• Supplied text:
= Beginning of Section =

Sent from my LG-E739 using Xparent Blue Tapatalk 2


----------



## outdoorsman3 (Nov 15, 2010)

archerykid13 said:


> I know how to replace a fuel pump haha. That's why I'm saying $500 labor and $500 for parts is ridiculous no matter who you go to.
> 
> 
> 
> Sent from my LG-E739 using Xparent Blue Tapatalk 2


I dont have the tools to do it. or the time I was workin a lot this past summer..... all for nothin!


----------



## TheHunter831 (Jun 14, 2011)

I havn't had to pay a penny for my vehicle!!!!


----------



## Fletch125 (Jun 13, 2012)

TheHunter831 said:


> I havn't had to pay a penny for my vehicle!!!!


Moms credit card must be treating u well


----------



## Fletch125 (Jun 13, 2012)

outdoorsman3 said:


> my dad is a straight up yankee haha. he never taught me how to do anything like that. everything I know I learned myself!


I had to teach myself to hunt and fish. My grandpa's a mechanic. All my dad every taught me was self defense(he teaches classe on the side) and firearm safety.


----------



## TheHunter831 (Jun 14, 2011)

Fletch125 said:


> Moms credit card must be treating u well


Pppppsssstttt ( I dont have a vehicle)


----------



## Bow Predator (Oct 19, 2010)

Paid about 250 or so on my jeep so far. Still need to put in another 200 or so. Can't really complain though since I paid 150 for the thing  1994 jeep grand Cherokee limited.


----------



## outdoorsman3 (Nov 15, 2010)

I just got a new job!!! Im gettin paid to trap beaver for the water sanitation company!! woohoo! once I get enough money im going to but a 2 or 3" body lift on her!! that reminds me.. I have to go peel that crappy arse hoyt sticker off my window... and wash all the mud from my garage floor.. dang mud stickin to my truck... lol


----------



## Fletch125 (Jun 13, 2012)

outdoorsman3 said:


> I just got a new job!!! Im gettin paid to trap beaver for the water sanitation company!! woohoo! once I get enough money im going to but a 2 or 3" body lift on her!! that reminds me.. I have to go peel that crappy arse hoyt sticker off my window... and wash all the mud from my garage floor.. dang mud stickin to my truck... lol


Nice and yes burn that sticker!


----------



## outdoorsman3 (Nov 15, 2010)

Fletch125 said:


> Nice and yes burn that sticker!


watch out man, if thehunter gets on here hes gonna make you turn you life around for saying burn a hoyt! lolll


----------



## OHMathewsKid15 (Oct 8, 2011)

outdoorsman3 said:


> I just got a new job!!! *Im gettin paid to trap beaver for the water sanitation company!! woohoo!* once I get enough money im going to but a 2 or 3" body lift on her!! that reminds me.. I have to go peel that crappy arse hoyt sticker off my window... and wash all the mud from my garage floor.. dang mud stickin to my truck... lol


You lucky lil fart u. How did you end up landing that job?


----------



## Bucks (Jul 27, 2005)

wanna bend over? put new tires on a 3/4 ton with 20" rims...


----------



## outdoorsman3 (Nov 15, 2010)

OHMathewsKid15 said:


> You lucky lil fart u. How did you end up landing that job?

= End of Section =

• Written task 1: From the forum thread, reproduce the part that opens with the words containing "Paid about 250" and closes with "grand Cherokee limited.".
• Written task 2:
Answer these questions from the forum thread.
(a) How much did Bow Predator pay for the 1994 Jeep Grand Cherokee Limited?
(b) What is outdoorsman3 getting paid to trap, and for what company?
(c) What is Fletch125's grandpa's job?

• Data below:
= Beginning of Section =

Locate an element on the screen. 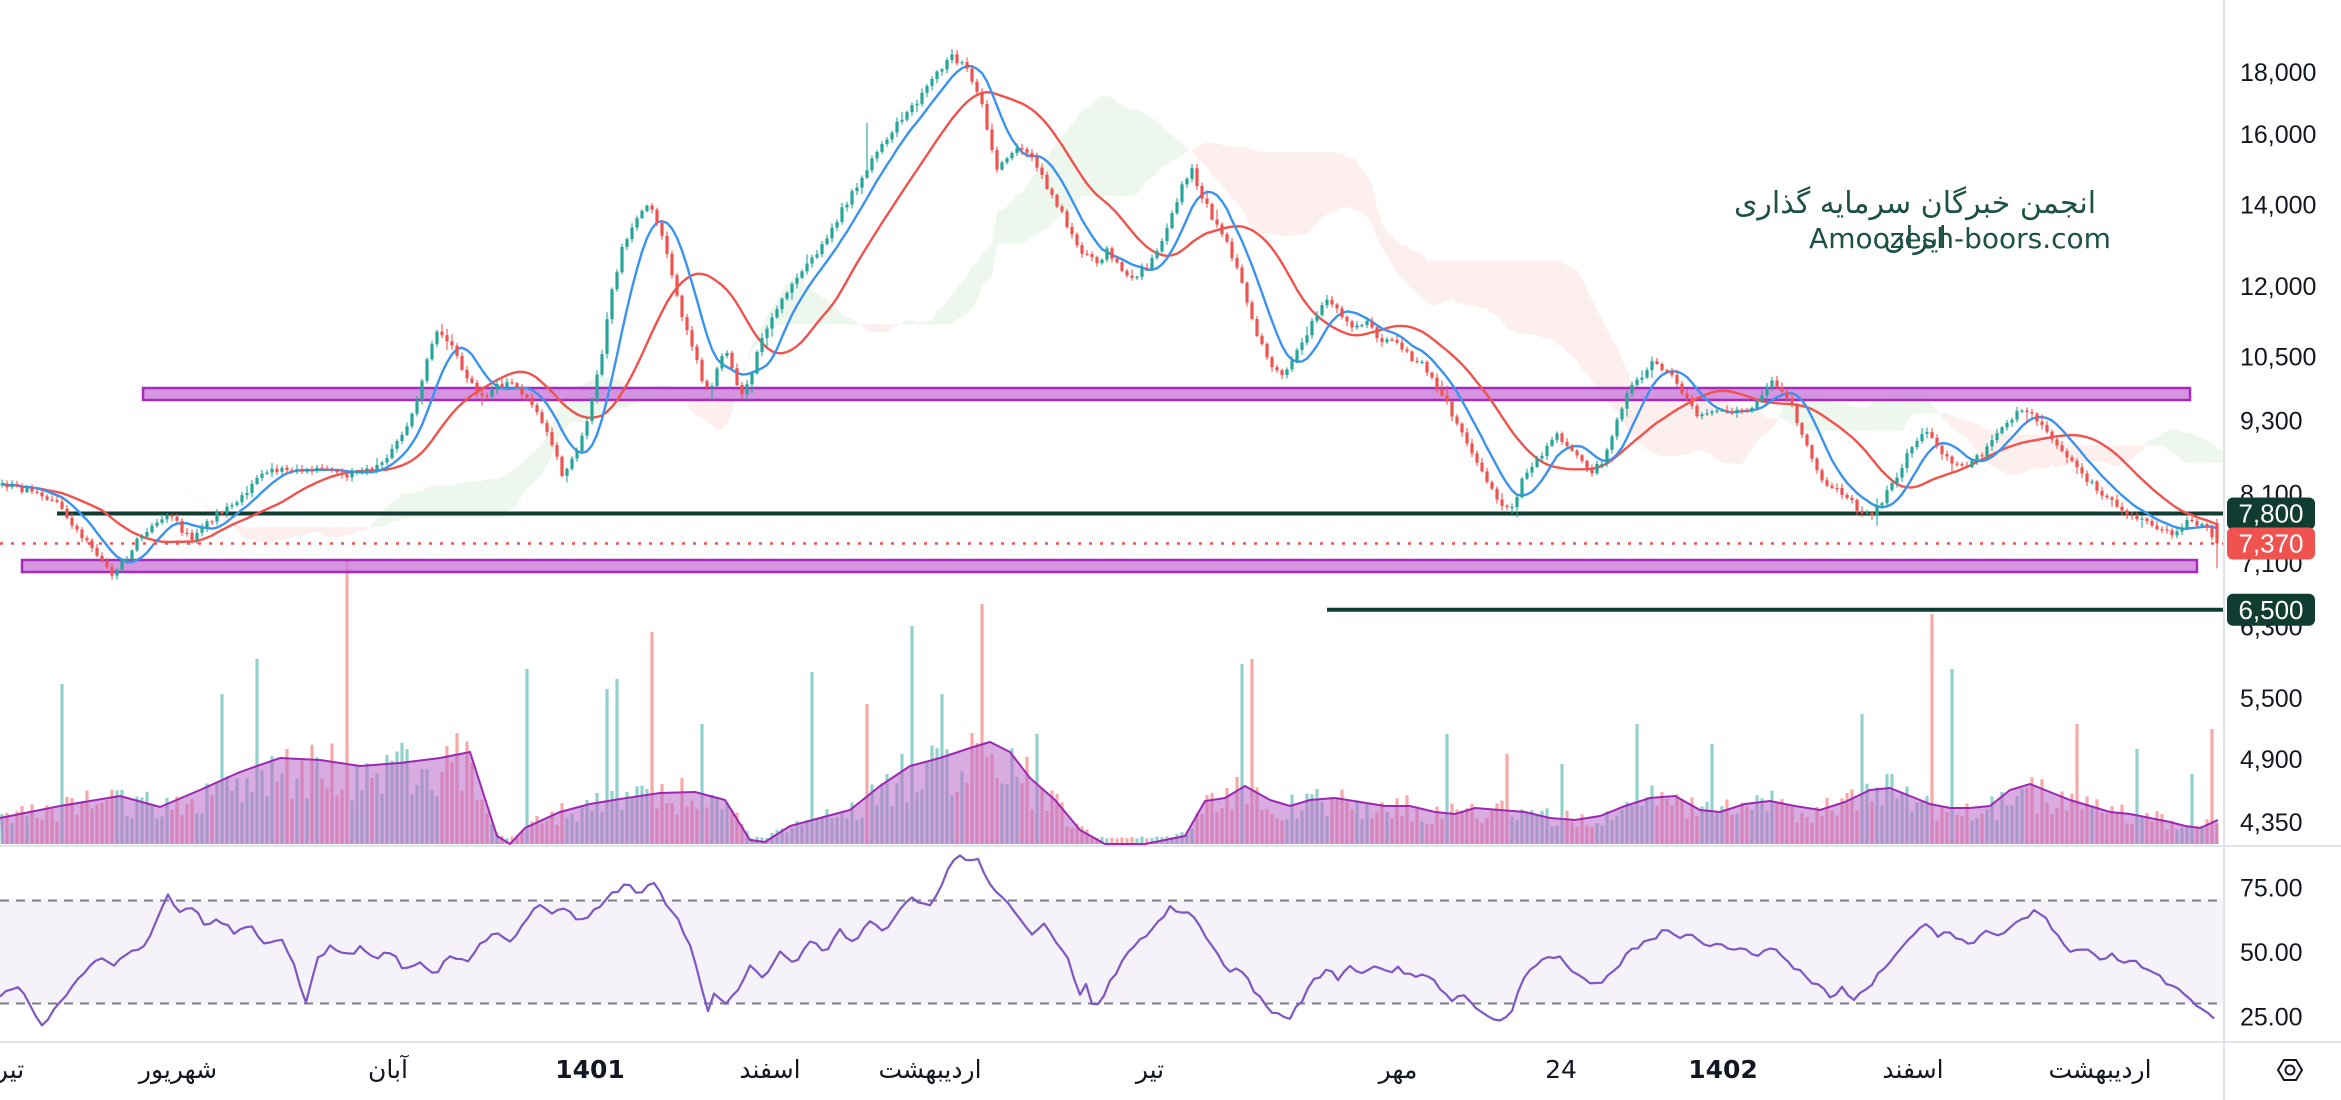 Image resolution: width=2341 pixels, height=1100 pixels. svg-text: 7,370 is located at coordinates (2270, 543).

= End of Section =

• Exercise response 1:
Paid about 250 or so on my jeep so far. Still need to put in another 200 or so. Can't really complain though since I paid 150 for the thing  1994 jeep grand Cherokee limited.

• Exercise response 2:
(a) 150
(b) Beaver, for the water sanitation company
(c) Mechanic